If you want to keep peace with a certain irrational person in your life, it may be best not to fight fire with fire, I thought. But if you’re sure that you’d be fine with losing someone you feel has grown too oppressive, you may want to defend yourself as you’ve never done before and let the pieces fall where they may. Just make sure to have a clear game plan in mind before you confront that difficult person — or the results may be quite different than what you had intended.
Compromise in a Bigger Way than Usual
Oftentimes some of the most difficult people you may have to contend with embrace an exaggerated sense of self-importance, have little empathy for others (although they may put on a good act), would rather “win” than ever admit to ever being wrong, and hardly — if ever — apologize. Therefore, it may be quite beneficial for you to walk into any kind of negotiations/and or confrontations with challenging people by letting go of any kind of expectations in regard to receiving an “I was wrong,” “I understand your side of things,” or a “I’m sorry” from them.
Yes, it would be lovely to hear these things, especially when that difficult person has acted way out of line and trampled on your feelings (and you know that if the foot was on the other shoe, they’d be beyond livid), it will still be advantageous to pull up your own empathy (most difficult people are often quite sad and empty, even if they cover it up with an over-confident mask to the rest of the world).
Therefore, make sure to admit your own mistakes, apologize when appropriate, and let them feel as if they’ve “won” in some way (for example, perhaps you gift them the sweater — but not the jacket — that that they haven’t returned after three months, decrease the amount on the bill they owe you, or allow them to get the last word in). These may not be compromises you want to make, but if you choose your battles wisely, your own mental health doesn’t suffer to the degree it may have in the past in dealing with their irrational behavior. And that is way more important than a sweater!
Although it can be helpful to compromise more than usual when dealing with difficult people, it is also important to set clear boundaries with them. A simple, “Please don’t talk to me that way,” is a completely appropriate response when someone is being rude. And even though it may stall negotiations, a “I need to go now/get off the phone,” etc. when you’re being berated means that you’re taking care of yourself (and may stop you from losing it yourself).

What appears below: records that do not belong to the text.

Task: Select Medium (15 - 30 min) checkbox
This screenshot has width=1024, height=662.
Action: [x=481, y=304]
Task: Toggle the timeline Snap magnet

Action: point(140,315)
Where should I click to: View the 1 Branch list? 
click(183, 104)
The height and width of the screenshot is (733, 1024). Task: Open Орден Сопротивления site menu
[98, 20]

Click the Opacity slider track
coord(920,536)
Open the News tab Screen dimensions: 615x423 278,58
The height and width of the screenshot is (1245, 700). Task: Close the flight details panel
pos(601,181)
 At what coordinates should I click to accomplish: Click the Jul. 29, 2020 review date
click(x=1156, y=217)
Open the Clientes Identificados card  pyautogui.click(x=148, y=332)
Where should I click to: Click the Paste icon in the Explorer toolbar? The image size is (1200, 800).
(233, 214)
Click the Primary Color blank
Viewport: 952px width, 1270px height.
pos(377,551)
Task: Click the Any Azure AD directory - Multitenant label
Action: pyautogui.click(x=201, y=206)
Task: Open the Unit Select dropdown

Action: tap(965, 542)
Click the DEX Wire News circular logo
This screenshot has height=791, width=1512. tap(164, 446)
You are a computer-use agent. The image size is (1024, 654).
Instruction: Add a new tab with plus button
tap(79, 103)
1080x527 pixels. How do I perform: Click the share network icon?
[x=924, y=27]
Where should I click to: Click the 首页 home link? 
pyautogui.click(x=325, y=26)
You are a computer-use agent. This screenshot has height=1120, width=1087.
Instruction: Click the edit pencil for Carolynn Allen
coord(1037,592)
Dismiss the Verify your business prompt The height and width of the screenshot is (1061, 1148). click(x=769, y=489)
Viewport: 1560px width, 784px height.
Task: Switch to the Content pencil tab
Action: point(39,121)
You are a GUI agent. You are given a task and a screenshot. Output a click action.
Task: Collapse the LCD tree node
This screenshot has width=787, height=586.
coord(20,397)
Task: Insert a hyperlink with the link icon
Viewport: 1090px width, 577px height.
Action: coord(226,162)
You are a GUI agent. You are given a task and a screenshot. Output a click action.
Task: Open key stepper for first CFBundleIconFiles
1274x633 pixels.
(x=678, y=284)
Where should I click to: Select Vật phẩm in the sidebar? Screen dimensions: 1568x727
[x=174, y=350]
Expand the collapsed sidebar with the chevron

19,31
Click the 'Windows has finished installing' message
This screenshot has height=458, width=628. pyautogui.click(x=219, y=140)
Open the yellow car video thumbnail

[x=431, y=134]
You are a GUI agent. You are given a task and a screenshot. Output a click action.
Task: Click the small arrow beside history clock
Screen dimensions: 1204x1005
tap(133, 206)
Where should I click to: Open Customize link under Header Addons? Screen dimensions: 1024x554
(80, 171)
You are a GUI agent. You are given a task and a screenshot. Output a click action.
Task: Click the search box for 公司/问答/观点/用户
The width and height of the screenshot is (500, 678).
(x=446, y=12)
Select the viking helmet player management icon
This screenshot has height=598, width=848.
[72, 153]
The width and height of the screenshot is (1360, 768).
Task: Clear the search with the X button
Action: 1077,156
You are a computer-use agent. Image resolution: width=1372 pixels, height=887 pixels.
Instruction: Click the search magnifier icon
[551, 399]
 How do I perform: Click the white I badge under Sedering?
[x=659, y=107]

It’s a complicated balance, when communicating with difficult people, I know. Oftentimes, we just want the negativity to end and would rather swallow our own needs than challenge the behavior of the emotional tyrants in our lives. In the long run, though, we may end up feeling even more angry, drained, and resentful if we don’t take care of ourselves. (Whatever happens, by the way, it can be helpful to utilize self-care techniques afterwards, such as exercising, meditation, and processing your feelings via journal writing). And remember that even though you can’t control the action of others, you still have choices.
Challenging a difficult person may mean that you lose him and, on the other hand, if you want to keep the peace, you may have to continue the tricky dance of maneuvering around emotional land mines. No matter how you decide to engage with the challenging people in your life, make sure your goals are clear before communicating with them, compromise when appropriate, set your boundaries in the best ways possible, and remember to relish your time and interactions with the thoughtful, kind, and loving people in your life.